9.00: Chairs' welcome

Susan Ning, King & Wood Mallesons, Beijing and Sanya
Chong Kin Lim, Drew & Napier, Singapore

9.15: ASEAN Regulators Roundtable

An update on enforcement policies from regulators across the ASEAN region

11.00: Coffee break

11.30: Merger notification, gun-jumping and negotiating commitments and remedies 

  • Mandatory merger notification systems: what constitutes gun-jumping?
  • How far can transaction parties progress in combining their operations before they will be deemed to have jumped the gun?
  • What practical issues have practitioners encountered in negotiating commitments and remedies in merger notifications?
  • To what extent are regulators prepared to accept behavioural commitments? What are the factors considered?
  • What are the difficulties in monitoring behavioural commitments?
  • What difficulties do merger parties face in complying with structural remedies such as divestment of a business?

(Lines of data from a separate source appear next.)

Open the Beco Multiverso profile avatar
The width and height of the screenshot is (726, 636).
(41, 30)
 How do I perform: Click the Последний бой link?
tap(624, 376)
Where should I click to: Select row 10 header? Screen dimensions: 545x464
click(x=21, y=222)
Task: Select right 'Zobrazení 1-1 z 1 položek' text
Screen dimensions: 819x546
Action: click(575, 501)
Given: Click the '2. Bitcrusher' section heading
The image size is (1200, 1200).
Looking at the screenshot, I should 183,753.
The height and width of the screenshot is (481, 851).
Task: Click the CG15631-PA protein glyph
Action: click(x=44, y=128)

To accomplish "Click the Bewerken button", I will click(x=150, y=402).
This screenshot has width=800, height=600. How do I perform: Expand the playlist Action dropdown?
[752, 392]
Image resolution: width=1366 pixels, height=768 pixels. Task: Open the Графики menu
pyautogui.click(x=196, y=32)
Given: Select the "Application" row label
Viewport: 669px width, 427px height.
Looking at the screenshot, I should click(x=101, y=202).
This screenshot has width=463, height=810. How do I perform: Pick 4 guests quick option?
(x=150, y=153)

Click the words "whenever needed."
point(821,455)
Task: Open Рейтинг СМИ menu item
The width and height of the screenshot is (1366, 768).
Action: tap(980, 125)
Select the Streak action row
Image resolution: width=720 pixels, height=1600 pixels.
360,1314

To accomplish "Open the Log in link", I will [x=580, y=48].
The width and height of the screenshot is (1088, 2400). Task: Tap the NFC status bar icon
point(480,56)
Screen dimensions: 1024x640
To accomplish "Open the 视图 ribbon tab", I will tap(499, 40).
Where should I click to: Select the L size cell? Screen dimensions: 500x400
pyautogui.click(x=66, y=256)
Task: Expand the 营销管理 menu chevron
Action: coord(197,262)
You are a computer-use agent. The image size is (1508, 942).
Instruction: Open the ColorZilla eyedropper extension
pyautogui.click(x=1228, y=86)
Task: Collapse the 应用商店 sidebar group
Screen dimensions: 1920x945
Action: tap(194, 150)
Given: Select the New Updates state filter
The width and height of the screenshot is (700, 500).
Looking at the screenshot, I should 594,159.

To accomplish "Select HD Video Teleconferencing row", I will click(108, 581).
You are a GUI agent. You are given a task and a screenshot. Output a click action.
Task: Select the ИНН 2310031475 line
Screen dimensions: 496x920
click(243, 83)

12.45: Networking lunch kindly hosted by Drew & Napier

13.45: Cartels leniency applications and cross-border enforcement

 (a)      Considerations in applying for leniency

  • What are the practical difficulties in handling multi-jurisdiction leniency filings, for example, timing of filing, different requirements and timelines, extent of waivers provided to competition authorities to exchange information or conduct joint investigations?
  • Follow-on private litigation: to what extent are documents provided to authorities in leniency applications discoverable in private litigation? How does this and admitting to infringing competition law impact on a decision to seek leniency? How do competition authorities incentivise whistle-blowing in recognising that potential applicants may be reluctant to come forward at risk of exposure to follow-on action?
  • In countries where criminal penalties may be imposed on individuals who engage in cartel activities, where leniency programmes do not afford immunity to employees, the employee’s interests may diverge from that of the company. How should such cases be handled? Should leniency programmes provide immunity to employees of companies who seek leniency?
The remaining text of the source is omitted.